From 93d4ec9331cb3f2987047155ff4c9a4efa5bf89f Mon Sep 17 00:00:00 2001
From: Beibei Chen <beibei.chen@utsouthwestern.edu>
Date: Tue, 27 Dec 2016 16:08:21 -0600
Subject: [PATCH] deeptools script works

---
 workflow/scripts/runDeepTools.py | 24 ++++++++++++++----------
 workflow/scripts/runDiffBind.R   |  2 +-
 2 files changed, 15 insertions(+), 11 deletions(-)

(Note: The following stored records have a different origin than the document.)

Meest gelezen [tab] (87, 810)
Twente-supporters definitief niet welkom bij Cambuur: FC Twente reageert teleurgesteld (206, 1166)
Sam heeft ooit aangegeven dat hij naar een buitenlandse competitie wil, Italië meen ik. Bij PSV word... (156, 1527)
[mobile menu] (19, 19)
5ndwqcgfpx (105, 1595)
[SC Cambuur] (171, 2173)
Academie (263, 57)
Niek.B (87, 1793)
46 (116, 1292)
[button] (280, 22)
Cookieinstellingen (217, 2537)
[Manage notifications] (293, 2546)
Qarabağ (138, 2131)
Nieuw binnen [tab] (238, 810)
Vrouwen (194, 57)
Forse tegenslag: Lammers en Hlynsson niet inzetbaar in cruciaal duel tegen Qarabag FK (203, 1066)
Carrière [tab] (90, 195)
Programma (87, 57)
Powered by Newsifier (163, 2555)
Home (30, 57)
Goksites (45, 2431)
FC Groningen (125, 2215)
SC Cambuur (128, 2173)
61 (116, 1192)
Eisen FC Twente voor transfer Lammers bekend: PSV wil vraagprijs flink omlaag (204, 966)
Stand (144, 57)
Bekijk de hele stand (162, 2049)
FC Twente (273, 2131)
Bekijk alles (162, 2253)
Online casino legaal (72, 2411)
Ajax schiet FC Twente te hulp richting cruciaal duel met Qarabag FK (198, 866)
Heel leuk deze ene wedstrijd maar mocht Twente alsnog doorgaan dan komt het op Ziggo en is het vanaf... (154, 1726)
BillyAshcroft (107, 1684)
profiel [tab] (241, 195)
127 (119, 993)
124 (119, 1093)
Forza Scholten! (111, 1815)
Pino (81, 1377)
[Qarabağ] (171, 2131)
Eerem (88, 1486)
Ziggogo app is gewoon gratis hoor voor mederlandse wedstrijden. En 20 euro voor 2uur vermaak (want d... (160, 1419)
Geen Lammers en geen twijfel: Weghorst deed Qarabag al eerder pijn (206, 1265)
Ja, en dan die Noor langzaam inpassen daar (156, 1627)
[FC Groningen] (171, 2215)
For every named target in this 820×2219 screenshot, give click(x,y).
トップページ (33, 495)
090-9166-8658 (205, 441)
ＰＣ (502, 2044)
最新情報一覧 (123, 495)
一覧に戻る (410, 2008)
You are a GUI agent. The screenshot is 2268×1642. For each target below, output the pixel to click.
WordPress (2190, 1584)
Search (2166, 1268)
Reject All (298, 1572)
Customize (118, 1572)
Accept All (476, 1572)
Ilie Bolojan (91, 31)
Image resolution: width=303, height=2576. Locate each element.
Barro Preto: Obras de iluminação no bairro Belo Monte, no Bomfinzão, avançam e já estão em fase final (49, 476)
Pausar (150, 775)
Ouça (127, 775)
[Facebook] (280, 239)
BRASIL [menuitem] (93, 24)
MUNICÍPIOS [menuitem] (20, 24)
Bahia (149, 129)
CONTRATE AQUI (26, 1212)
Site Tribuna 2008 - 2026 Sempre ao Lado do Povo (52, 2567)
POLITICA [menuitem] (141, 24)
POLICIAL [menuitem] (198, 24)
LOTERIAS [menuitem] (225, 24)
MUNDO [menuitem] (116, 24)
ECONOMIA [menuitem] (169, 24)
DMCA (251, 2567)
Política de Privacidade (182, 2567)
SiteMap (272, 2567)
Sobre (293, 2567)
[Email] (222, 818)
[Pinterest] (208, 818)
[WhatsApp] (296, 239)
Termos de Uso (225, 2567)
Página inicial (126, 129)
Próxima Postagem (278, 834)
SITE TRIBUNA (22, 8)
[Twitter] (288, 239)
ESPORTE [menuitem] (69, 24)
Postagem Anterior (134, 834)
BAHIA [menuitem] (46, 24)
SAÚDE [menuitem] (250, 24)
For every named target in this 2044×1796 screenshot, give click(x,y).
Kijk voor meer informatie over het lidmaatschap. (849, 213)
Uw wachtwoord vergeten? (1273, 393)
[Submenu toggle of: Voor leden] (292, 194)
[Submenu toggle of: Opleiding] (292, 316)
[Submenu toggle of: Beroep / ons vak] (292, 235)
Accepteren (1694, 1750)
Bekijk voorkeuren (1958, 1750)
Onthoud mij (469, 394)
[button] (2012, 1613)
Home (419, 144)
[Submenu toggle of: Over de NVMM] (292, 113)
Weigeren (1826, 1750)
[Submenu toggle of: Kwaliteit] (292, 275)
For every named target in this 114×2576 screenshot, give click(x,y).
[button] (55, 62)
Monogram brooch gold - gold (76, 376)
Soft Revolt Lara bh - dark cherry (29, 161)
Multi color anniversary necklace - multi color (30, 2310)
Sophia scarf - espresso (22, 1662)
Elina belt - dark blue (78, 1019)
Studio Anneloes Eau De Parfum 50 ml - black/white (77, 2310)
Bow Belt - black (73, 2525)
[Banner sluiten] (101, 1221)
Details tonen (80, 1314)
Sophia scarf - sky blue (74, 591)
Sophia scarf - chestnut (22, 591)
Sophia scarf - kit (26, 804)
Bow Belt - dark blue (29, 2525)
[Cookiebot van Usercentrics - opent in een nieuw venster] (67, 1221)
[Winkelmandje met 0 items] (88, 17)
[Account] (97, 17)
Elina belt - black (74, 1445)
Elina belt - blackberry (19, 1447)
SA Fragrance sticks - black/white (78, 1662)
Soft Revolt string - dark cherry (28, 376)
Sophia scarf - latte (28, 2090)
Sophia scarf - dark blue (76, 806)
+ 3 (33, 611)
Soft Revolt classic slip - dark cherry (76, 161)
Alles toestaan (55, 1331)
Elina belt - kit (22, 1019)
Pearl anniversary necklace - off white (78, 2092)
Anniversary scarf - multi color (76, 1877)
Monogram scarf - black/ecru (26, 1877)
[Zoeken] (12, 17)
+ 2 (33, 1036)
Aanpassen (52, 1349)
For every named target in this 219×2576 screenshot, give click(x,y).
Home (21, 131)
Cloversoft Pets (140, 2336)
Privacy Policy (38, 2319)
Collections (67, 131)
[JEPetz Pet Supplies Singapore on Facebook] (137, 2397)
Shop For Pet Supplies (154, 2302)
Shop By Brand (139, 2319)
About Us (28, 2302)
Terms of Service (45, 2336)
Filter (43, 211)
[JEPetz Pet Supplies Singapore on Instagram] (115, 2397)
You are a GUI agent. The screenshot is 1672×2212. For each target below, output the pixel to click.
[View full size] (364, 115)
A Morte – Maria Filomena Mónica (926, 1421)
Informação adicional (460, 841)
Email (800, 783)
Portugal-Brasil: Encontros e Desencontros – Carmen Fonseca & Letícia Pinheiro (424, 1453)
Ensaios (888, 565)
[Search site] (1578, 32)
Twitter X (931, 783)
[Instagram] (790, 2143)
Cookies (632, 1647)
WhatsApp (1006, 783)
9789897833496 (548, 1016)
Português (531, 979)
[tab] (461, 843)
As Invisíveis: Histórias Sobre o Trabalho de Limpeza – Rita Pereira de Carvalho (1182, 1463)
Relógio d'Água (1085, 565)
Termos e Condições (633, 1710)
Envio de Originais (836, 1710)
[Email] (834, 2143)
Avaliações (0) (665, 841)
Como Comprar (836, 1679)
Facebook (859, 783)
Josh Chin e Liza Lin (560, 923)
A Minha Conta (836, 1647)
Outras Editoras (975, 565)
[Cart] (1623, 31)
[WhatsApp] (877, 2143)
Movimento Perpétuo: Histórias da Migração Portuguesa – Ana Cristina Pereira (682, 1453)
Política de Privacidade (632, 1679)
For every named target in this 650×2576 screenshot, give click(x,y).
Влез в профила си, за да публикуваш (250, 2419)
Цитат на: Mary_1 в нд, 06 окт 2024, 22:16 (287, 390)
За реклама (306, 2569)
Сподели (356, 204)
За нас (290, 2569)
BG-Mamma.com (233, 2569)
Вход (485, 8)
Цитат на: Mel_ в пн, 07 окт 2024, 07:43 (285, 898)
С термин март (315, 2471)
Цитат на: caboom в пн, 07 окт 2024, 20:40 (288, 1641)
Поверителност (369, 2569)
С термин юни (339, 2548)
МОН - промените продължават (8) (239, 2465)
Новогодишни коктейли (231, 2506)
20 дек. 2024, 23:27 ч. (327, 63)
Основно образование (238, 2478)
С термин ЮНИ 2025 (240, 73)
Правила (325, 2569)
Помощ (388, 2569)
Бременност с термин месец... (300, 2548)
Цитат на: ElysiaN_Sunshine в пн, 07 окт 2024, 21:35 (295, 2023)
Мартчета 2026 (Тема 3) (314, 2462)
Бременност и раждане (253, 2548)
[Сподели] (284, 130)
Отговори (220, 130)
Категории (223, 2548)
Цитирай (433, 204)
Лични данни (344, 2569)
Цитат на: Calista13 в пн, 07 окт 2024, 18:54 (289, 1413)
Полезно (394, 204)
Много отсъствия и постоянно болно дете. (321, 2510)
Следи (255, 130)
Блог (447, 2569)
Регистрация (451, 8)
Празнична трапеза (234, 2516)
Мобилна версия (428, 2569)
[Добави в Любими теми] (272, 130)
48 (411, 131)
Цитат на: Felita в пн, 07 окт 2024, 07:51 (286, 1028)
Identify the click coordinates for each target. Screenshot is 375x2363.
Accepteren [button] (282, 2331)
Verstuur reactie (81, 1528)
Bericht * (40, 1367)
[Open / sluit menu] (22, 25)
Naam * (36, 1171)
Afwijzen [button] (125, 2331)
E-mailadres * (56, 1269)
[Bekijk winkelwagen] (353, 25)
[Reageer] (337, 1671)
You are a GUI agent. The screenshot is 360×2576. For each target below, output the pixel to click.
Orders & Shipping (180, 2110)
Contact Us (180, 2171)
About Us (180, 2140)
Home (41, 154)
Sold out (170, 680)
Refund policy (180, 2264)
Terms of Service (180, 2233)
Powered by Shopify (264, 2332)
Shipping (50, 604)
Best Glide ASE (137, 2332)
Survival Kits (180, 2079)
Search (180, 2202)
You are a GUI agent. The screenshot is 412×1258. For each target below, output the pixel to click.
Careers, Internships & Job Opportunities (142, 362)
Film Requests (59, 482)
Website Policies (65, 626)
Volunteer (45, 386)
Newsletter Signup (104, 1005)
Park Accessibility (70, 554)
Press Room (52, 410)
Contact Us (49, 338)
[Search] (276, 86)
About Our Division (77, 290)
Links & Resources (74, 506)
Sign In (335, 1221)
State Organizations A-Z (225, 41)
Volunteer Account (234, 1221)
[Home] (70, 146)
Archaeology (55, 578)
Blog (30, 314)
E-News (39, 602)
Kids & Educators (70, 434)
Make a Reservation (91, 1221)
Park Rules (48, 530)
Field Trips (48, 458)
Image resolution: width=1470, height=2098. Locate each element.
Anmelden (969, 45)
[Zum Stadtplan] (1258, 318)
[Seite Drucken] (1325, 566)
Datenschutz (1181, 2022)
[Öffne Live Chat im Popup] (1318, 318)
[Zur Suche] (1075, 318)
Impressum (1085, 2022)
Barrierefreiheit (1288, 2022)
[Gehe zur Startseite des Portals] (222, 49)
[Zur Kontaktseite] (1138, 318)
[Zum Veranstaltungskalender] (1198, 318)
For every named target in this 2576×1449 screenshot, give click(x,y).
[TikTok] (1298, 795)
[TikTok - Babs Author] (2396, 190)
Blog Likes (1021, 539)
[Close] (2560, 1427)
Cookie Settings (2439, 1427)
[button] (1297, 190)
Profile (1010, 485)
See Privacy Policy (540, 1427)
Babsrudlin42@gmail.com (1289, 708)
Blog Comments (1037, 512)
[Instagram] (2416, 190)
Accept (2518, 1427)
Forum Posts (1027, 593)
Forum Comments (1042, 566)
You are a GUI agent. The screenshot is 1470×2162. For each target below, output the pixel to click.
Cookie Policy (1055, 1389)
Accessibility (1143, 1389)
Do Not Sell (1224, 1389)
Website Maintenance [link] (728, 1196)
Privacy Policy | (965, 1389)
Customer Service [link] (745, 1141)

diff --git a/workflow/scripts/runDeepTools.py b/workflow/scripts/runDeepTools.py
index 091b59f..dad0cec 100644
--- a/workflow/scripts/runDeepTools.py
+++ b/workflow/scripts/runDeepTools.py
@@ -50,22 +50,26 @@ def run_signal(files, labels, genome):
   gene_bed = "/project/BICF/BICF_Core/bchen4/chipseq_analysis/test/genome/"+genome+"/gene.bed"
   bw_commands = []
   for f in files:
-    bw_commands.append("bamCoverage -b "+f+" -o "+f.replace("bam","bw"))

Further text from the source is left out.